The above permissions enable members of the group to read data from this bucket, and delete data. (This is required because the data is moved as part of the process to the process bucket and then the archive bucket).

Now let's add permissions for the :processing: location (this is s3n://snowplow-test-etl-eu-west-1/hadoop-redshift/processing in our example):

	    {
	      "Sid": "PermissionsOnEmrEtlRunnerProcessingLocation",
	      "Action": [
	        "s3:DeleteObject",
	        "s3:DeleteObjectVersion",
	        "s3:GetObject",
	        "s3:GetObjectAcl",
	        "s3:GetObjectVersion",
	        "s3:GetObjectVersionAcl",
	        "s3:PutObject",
	        "s3:PutObjectAcl",
	        "s3:PutObjectVersionAcl"
	      ],
	      "Resource": [
	        "arn:aws:s3:::snowplow-test-etl-eu-west-1/hadoop-redshift/processing/*"
	      ],
	      "Effect": "Allow"
	    },

These permissions are more permissive than those on the :in: location, because we write data to the processing bucket, then read it, then delete it (as part of moving it to the archive location).
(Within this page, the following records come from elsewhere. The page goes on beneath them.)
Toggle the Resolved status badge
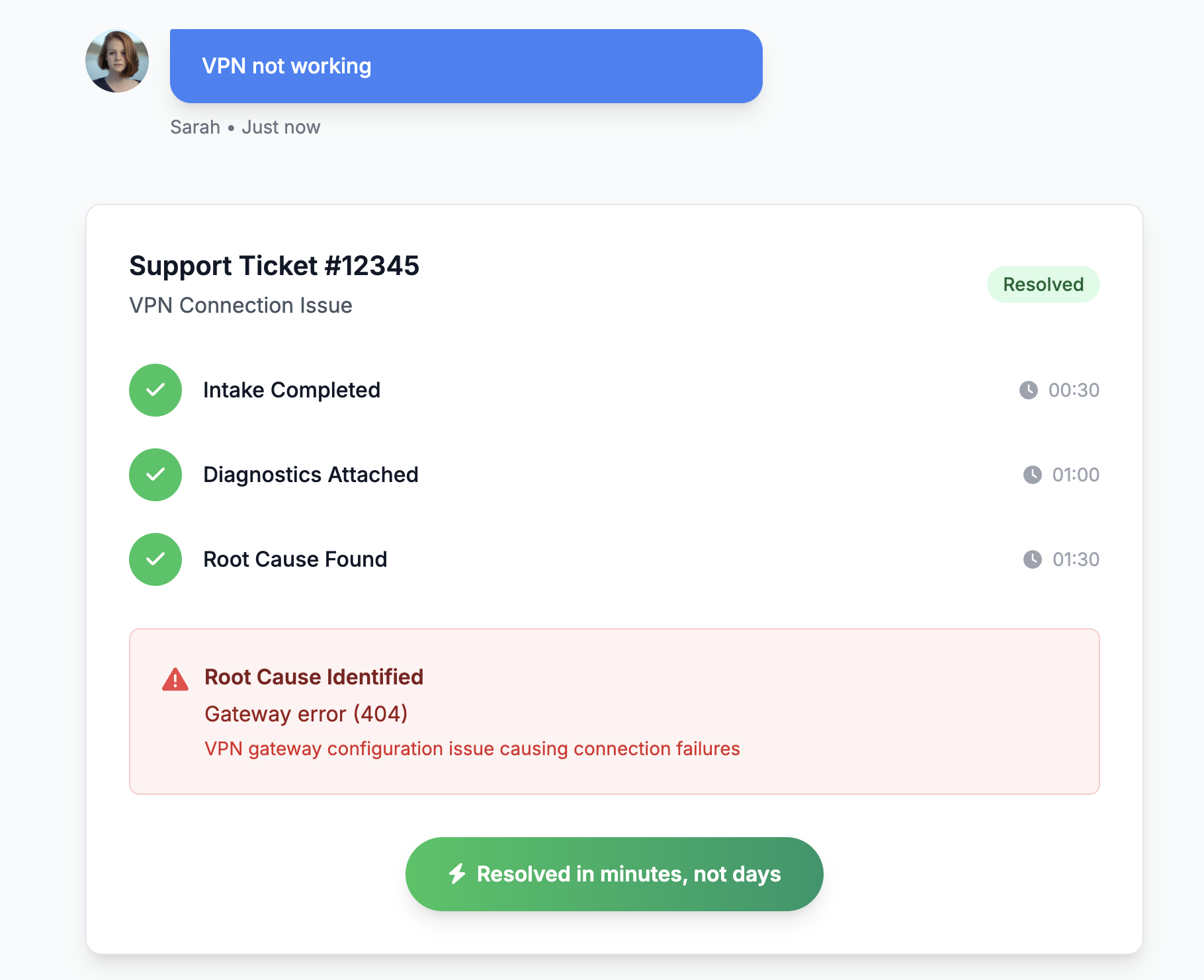This screenshot has width=1204, height=980. 1043,284
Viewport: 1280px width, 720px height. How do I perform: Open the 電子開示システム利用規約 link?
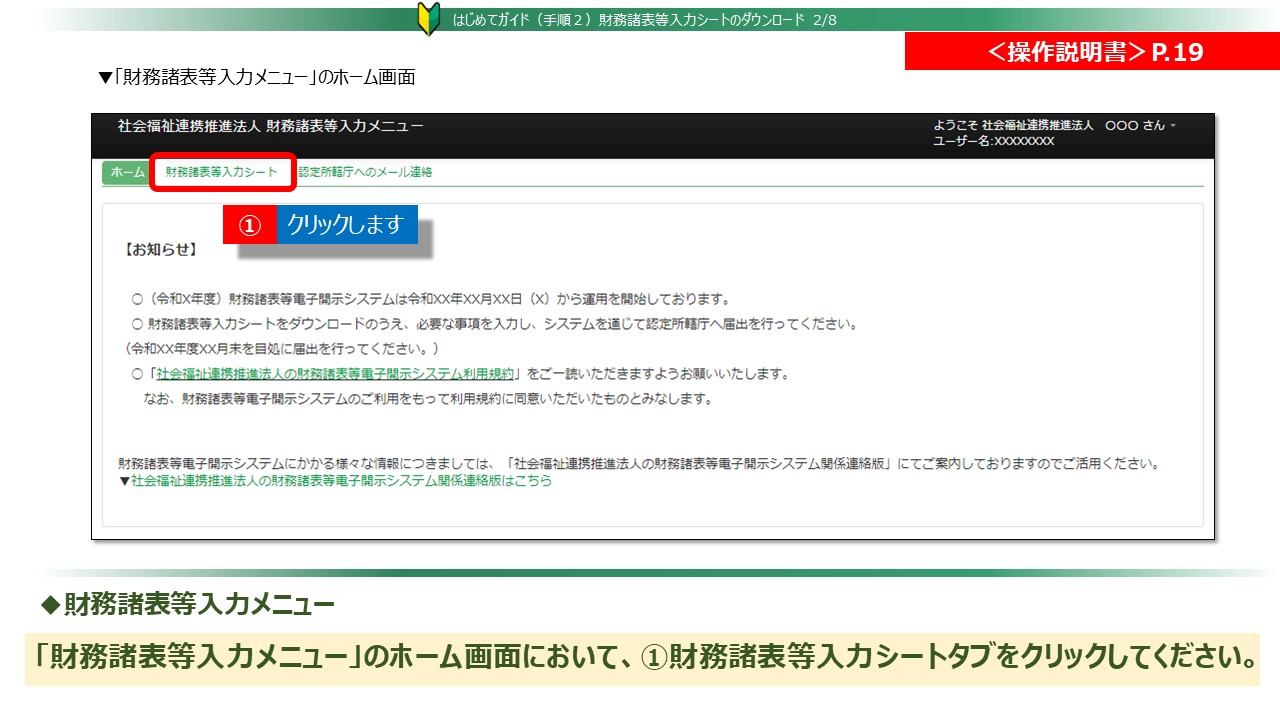pos(335,374)
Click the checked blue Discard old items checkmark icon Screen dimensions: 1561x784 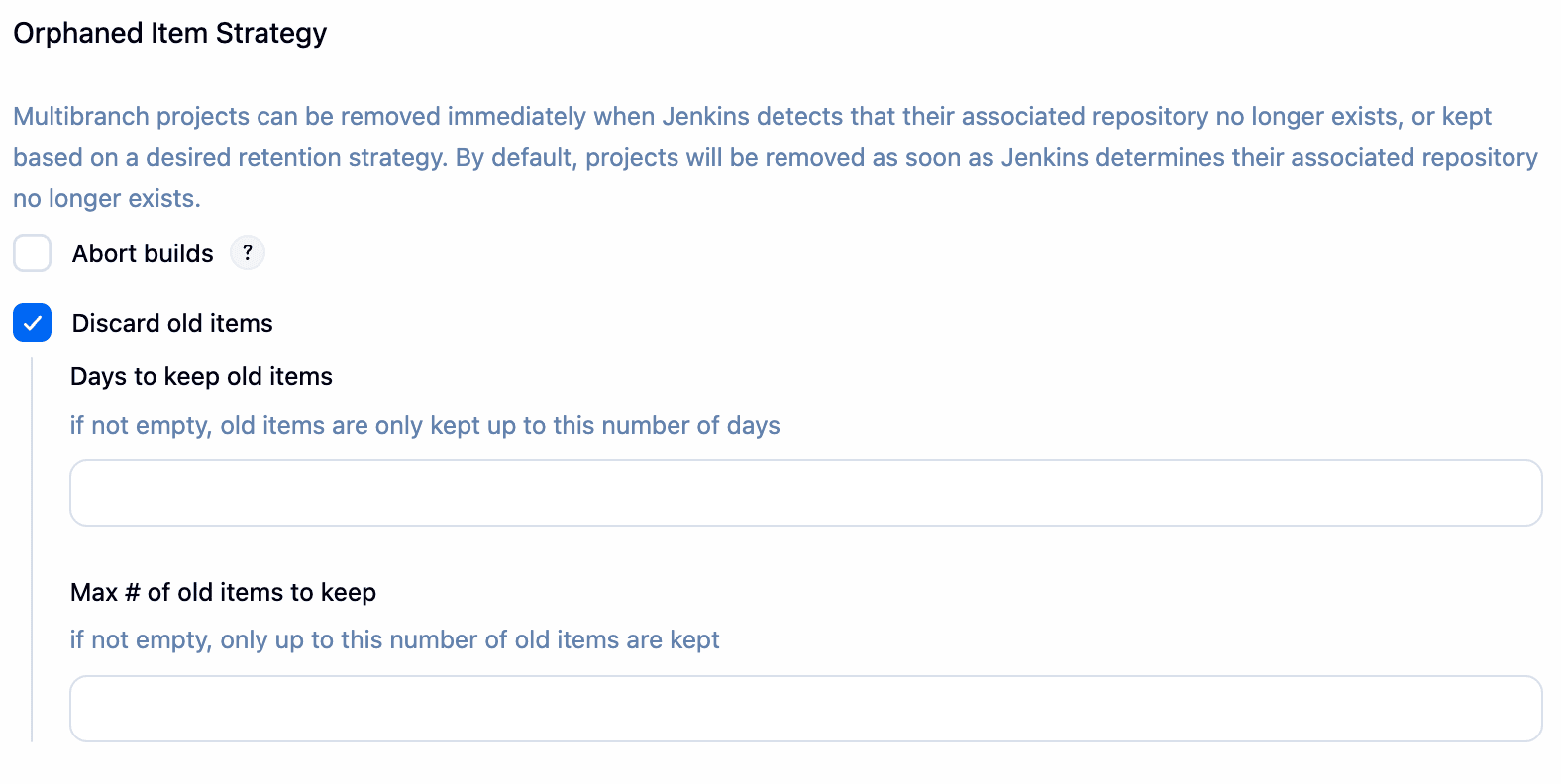tap(32, 323)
Now let's add permissions for the :out: location (this is s3n://snowplow-test-data-eu-west-1/hadoop-redshift/events in our example):

	    {
	      "Sid": "PermissionsOnEmrEtlRunnerOutStorageLoaderInLocation",
	      "Action": [
	        "s3:DeleteObject",
	        "s3:DeleteObjectVersion",
	        "s3:GetObject",
	        "s3:GetObjectAcl",
	        "s3:GetObjectVersion",
	        "s3:GetObjectVersionAcl",
	        "s3:PutObject",
	        "s3:PutObjectAcl",
	        "s3:PutObjectVersionAcl",
	        "s3:ListMultipartUploadParts",
	        "s3:AbortMultipartUpload"
	      ],
	      "Resource": [
	        "arn:aws:s3:::snowplow-test-data-eu-west-1/hadoop-redshift/events/*"
	      ],
	      "Effect": "Allow"
	    },

These are as permissive as the permissions on the processing bucket: that is because the output of the EMR process gets written to this location, but the data then gets read (by the StorageLoader) and archived in a separate location, so is ultimately deleted from here as well.
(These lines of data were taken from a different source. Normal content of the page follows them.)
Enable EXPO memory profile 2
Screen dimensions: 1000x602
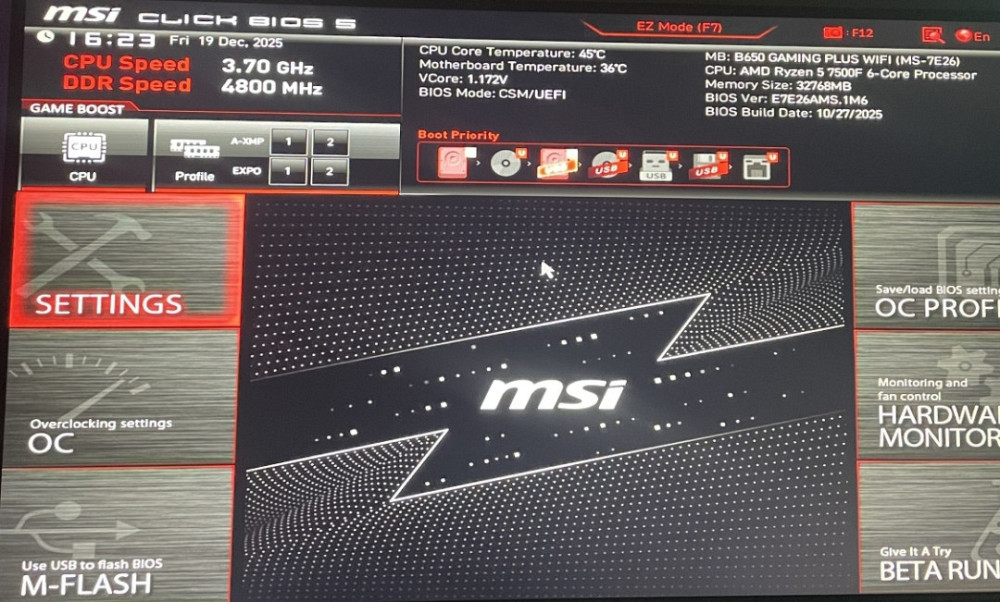click(x=330, y=170)
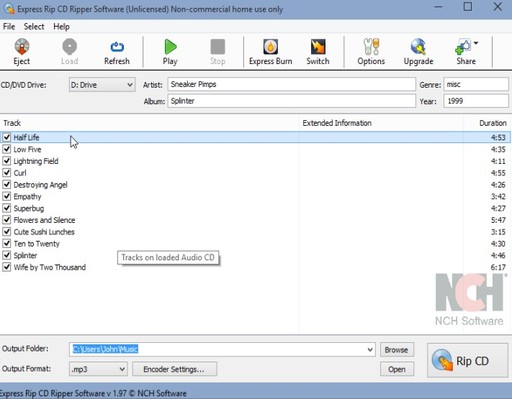Launch the Switch converter icon
The width and height of the screenshot is (512, 399).
318,47
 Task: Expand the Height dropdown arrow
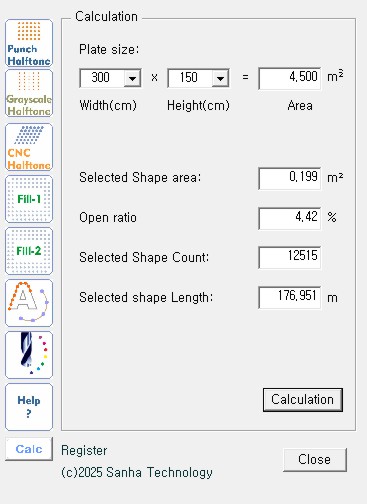point(220,78)
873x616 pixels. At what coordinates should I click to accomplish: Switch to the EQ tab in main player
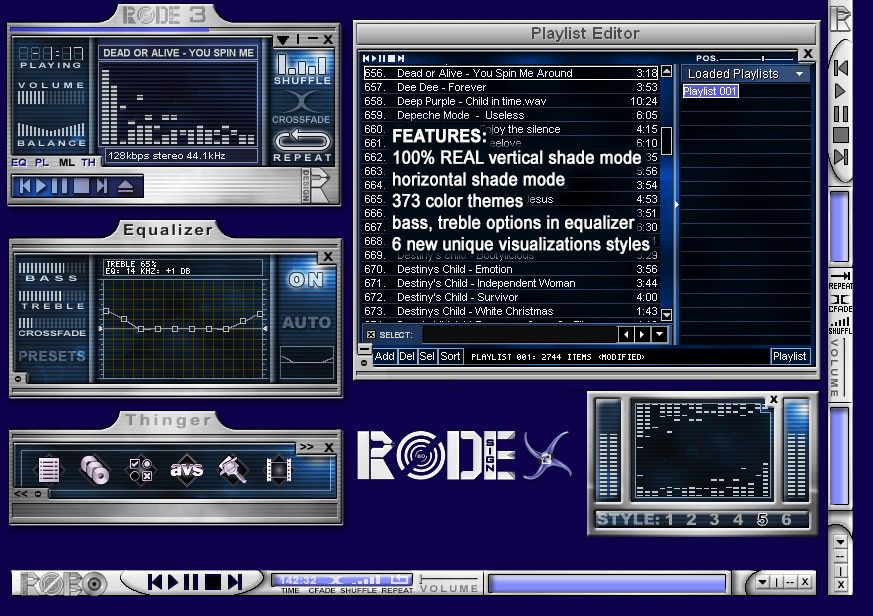click(20, 161)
Now let's add permissions for the :out_bad_rows: and :out_errors: locations:

	    {
	      "Sid": "PermissionsOnBadRowsLocation",
	      "Action": [
	        "s3:GetObject",
	        "s3:GetObjectVersion",
	        "s3:PutObject",
	        "s3:PutObjectAcl",
	        "s3:PutObjectVersionAcl",
	        "s3:ListMultipartUploadParts",
	        "s3:AbortMultipartUpload"
	      ],
	      "Resource": [
	        "arn:aws:s3:::snowplow-test-data-eu-west-1/hadoop-redshift/bad-rows/*"
	      ],
	      "Effect": "Allow"
	    },
	    {
	      "Sid": "PermissionsOnErrorRowsLocations",
	      "Action": [
	        "s3:GetObject",
	        "s3:GetObjectVersion",
	        "s3:PutObject",
	        "s3:PutObjectAcl",
	        "s3:PutObjectVersionAcl",
	        "s3:ListMultipartUploadParts",
	        "s3:AbortMultipartUpload"
	      ],
	      "Resource": [
	        "arn:aws:s3:::snowplow-test-data-eu-west-1/hadoop-redshift/error-rows/*"
	      ],
	      "Effect": "Allow"
	    },

Note that we only need to be able to write to these buckets. Next we can add the permissions for the :archive: location:

	    {
	      "Sid": "PermissionsOnEmrEtlRunnerArchiveLocation",
	      "Action": [
	        "s3:GetObject",
	        "s3:GetObjectVersion",
	        "s3:PutObject",
	        "s3:PutObjectAcl",
	        "s3:PutObjectVersionAcl",
	        "s3:ListMultipartUploadParts",
	        "s3:AbortMultipartUpload"
	      ],
	      "Resource": [
	        "arn:aws:s3:::snowplow-test-archive-eu-west-1/hadoop-redshift/raw/*"
	      ],
	      "Effect": "Allow"
	    },

Note that we only have given write permissions on this location: this means that your raw collector logs should be safe, even if your credentials are compromised.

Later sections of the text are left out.